Mrs Stirling had brought out her ear trumpet and put the large end on Poppy's belly, moving it around with her ear pressed to the other end. She paused and a large smile briefly lit her face.

“Well now, that's a lovely heartbeat,” she said. “Would ye like to listen?”

Elizabeth would, very much but hadn't liked to ask. She put her ear to the narrow part of the ear trumpet and heard Poppy's own heartbeat and then the lighter quicker beat from the babe. Her face lit up too. “Oh yes,” she said, “That's a good strong beat.”

“It didn't get killed by the…by them?” asked Poppy.

Mrs Stirling took her hands and sat down next to her on the bed. “Listen, child,” she said, “it's a terrible thing that happened and ye'll want yer vengeance, I understand that. But you must try not to mither over it nor yer man's death. Ye must be calm as ye can until the babe is born and then while it's a little babby too. Take your vengeance late and cold.”

Poppy nodded. “The Good Book says, ‘Vengeance is mine, saith the Lord, I will repay.'”

“It does,” allowed Mrs Stirling, “though sometimes the Lord needs a little bit o' prodding. Now go to sleep and think of the babby.”

Poppy lay down obediently and closed her eyes. Elizabeth led Mrs Stirling out of the room and took her downstairs to the parlour for wafers and wine and advice.

“She should be no worse for it than bruises and a sore quim for a few days, if she hasnae bin poxed,” said Mrs Stirling consideringly. “As to her body, with luck. As to her mind, who can say? There was a girl raped in a raid that never spoke again nor made any sense. Another girl who was treated the same in another raid by the same man, as it happens, was well enough in a month, though a mite jumpy and couldna abide the tolling of a bell.”

“Does it happen often?”

“Not often. But it happens. Especially when the raiders are far out of their ain country and they've caught a girl who's not from a riding surname and think they willna be known.”

“I've never heard of it.…”

“Ay, well, they dinna tell anyone but the midwife when they come to me for tansy tea and if they're a married woman, especially, for they'll be afeared their husbands will think they were willing, especially if they kindle.”

Mrs Stirling polished off her wine and Elizabeth paid her.

“Don't leave her alone,” advised the midwife as Elizabeth saw her out the door. “She was alone when it happened, keep her company. I'll call back in a day or two.”

Elizabeth nodded at this and went into the dairy first to see that the place was clean and tidy to keep the faeries happy. It was, so she told Fiona and Jane they could go home. She found young Mary sitting eating hazelnuts in the hall and told her to come with her and went back upstairs to Poppy who was lying rigid with her eyes open. She relaxed as they came in.

Mary she sent to get her crewelwork and sat down by Poppy.

“Will you be able to sleep with Mary here?” she asked. “I must make a start on salting the pig for winter.”

Poppy was weeping again and her poor eyes were already red and swollen.

“Read to me,” she whispered. “Please.”

“What shall I read?”

“Anything.”

Elizabeth went back to the bedroom and looked at her precious store of books, kept in a box under the bed where Sir Henry couldn't see them.
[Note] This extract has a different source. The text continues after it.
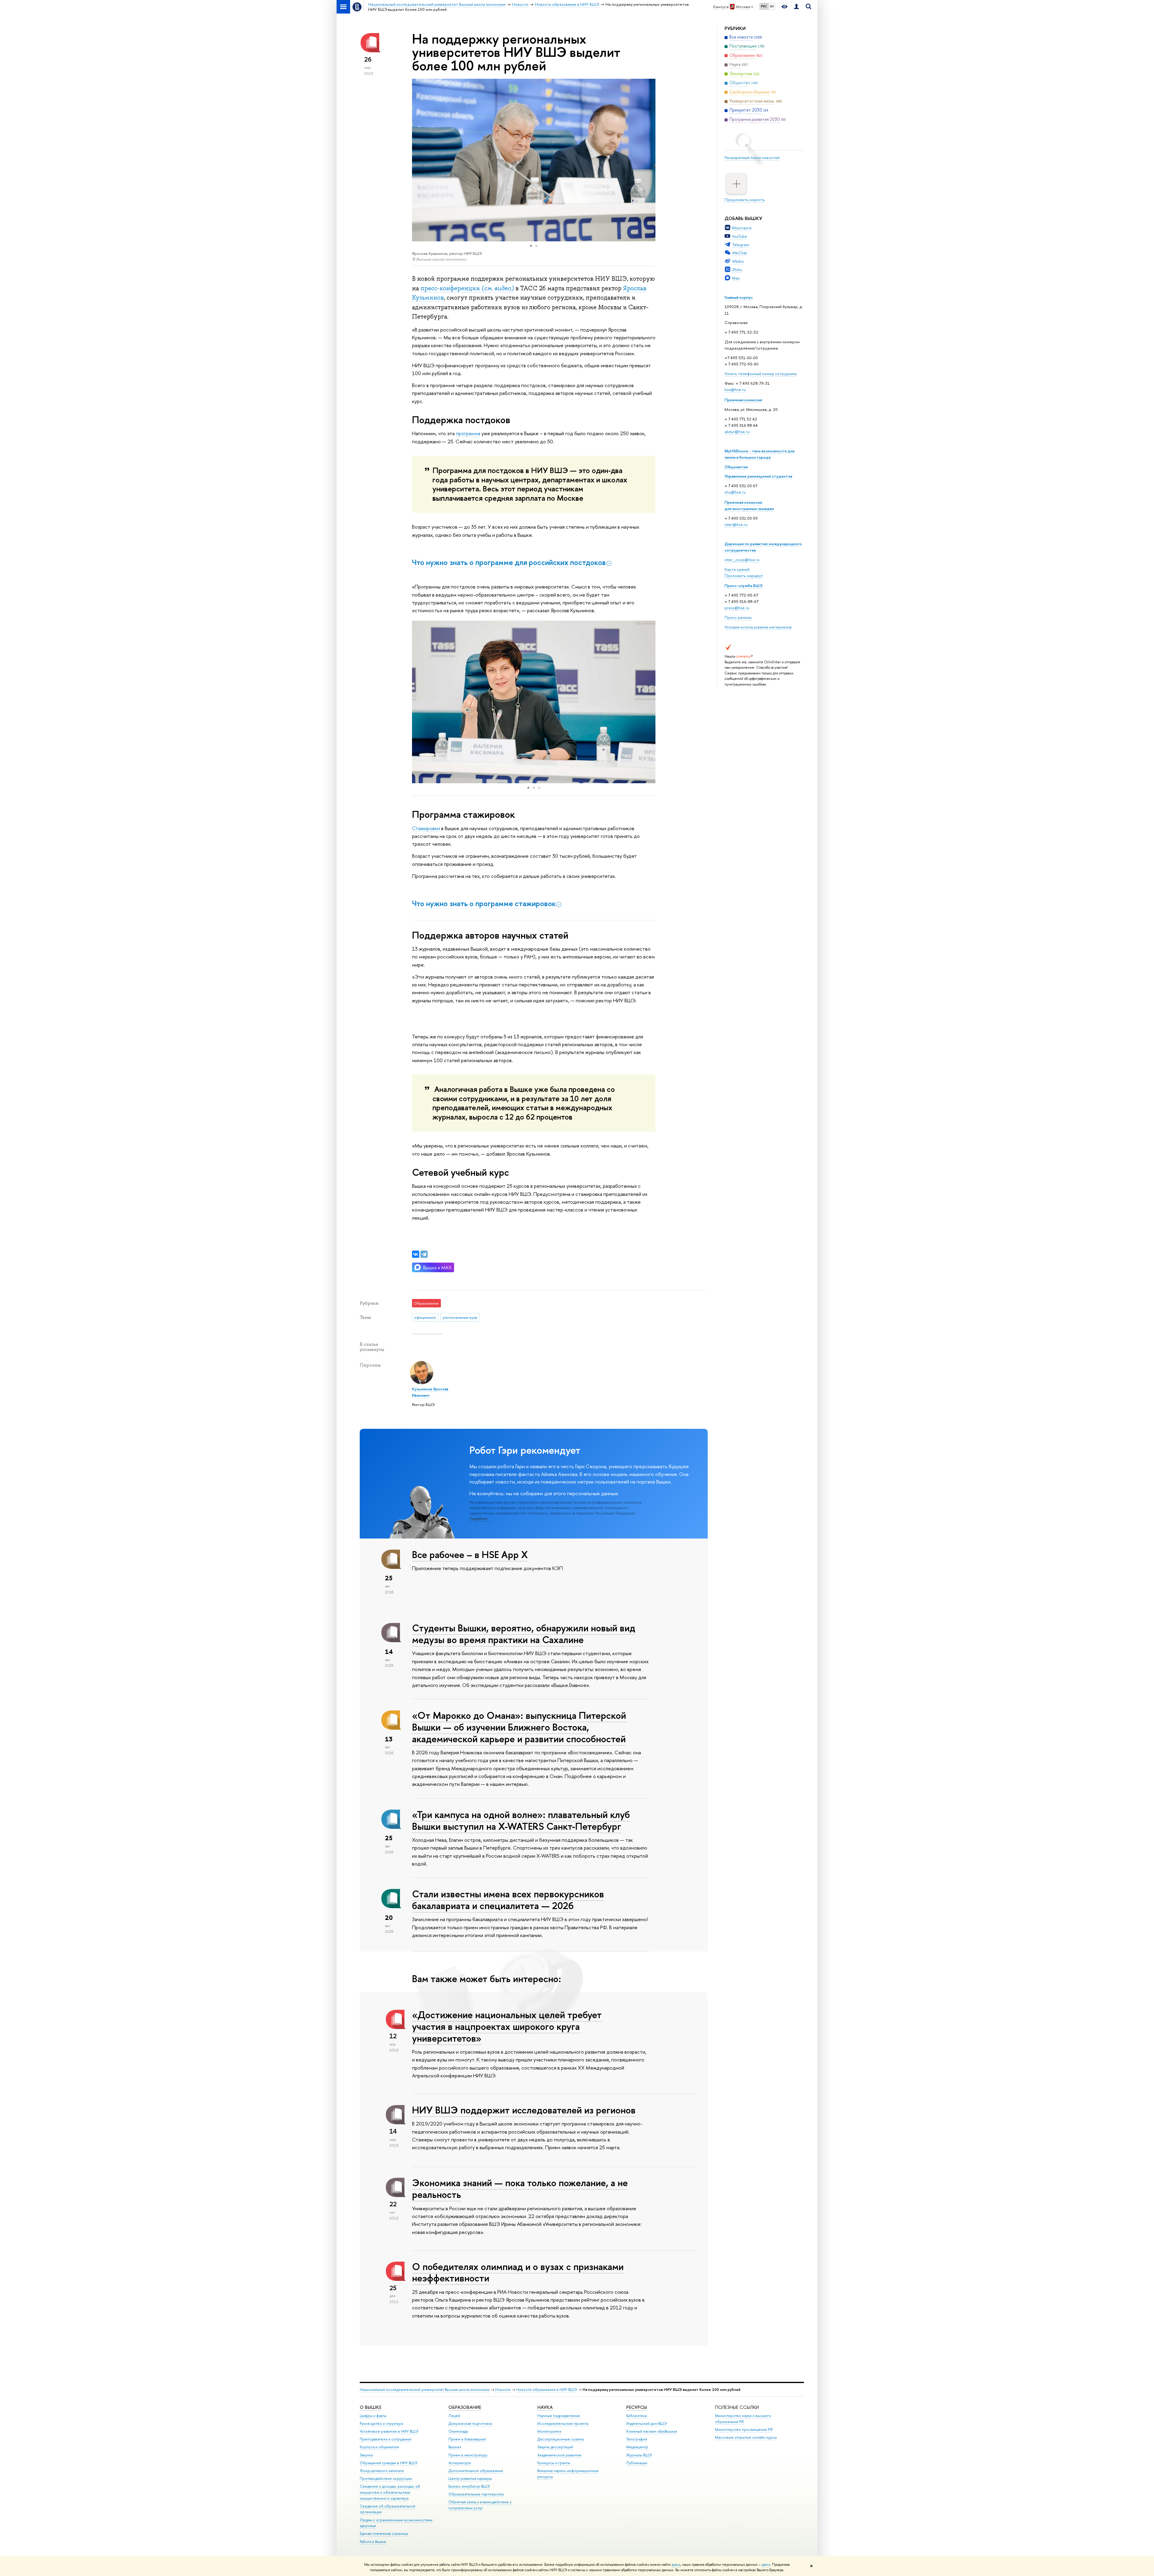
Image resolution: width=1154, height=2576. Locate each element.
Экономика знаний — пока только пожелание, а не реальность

He didn't see the point of women reading and had burned some of her books once. She chose a couple—one a book of sermons of staggering dullness that she used to get herself to sleep sometimes and the other a Tyndale Bible.

She read the Gospel of Matthew about the Nativity and a couple of Psalms and then decided that beautiful though the language was, what Poppy needed was dullness. She chose the dullest sermon in a very dull book and started reading about how one should never wear velvet or any colour other than black, brown, grey, or white because of worldliness and the sins of the flesh.

Poppy shut her eyes and seemed to doze off at last and Elizabeth left Mary to sit in the same chair and read the same book if necessary.

She went downstairs, ready to make a start on the pig and found Young Henry and four other Widdringtons tramping their boots into the hall.

“What's happened?” asked Young Henry, looming over her as he always did now. When first she had known him, he was a boy and much shorter than her. She hardly noticed his spots anymore but there was a particularly fine one on the end of his nose—a beacon of red and white. She found it mesmerising.

She told him to come with her into the wet larder where she took her sleeves off and put on her wet larder apron to make a start on the pig—opening it up and taking out the innards. She called the boys in from the stables and set them to fetching buckets of water from the well and then to the really unpleasant job of cleaning the intestines, to ready them to make sausages, while she dealt with the pluck and got it ready to make a haggis. It was a nice pig, quite fat and had come from the post inn where they got a lot of leftovers. She believed the pig had been called Bucket, like its predecessors, for obvious reasons.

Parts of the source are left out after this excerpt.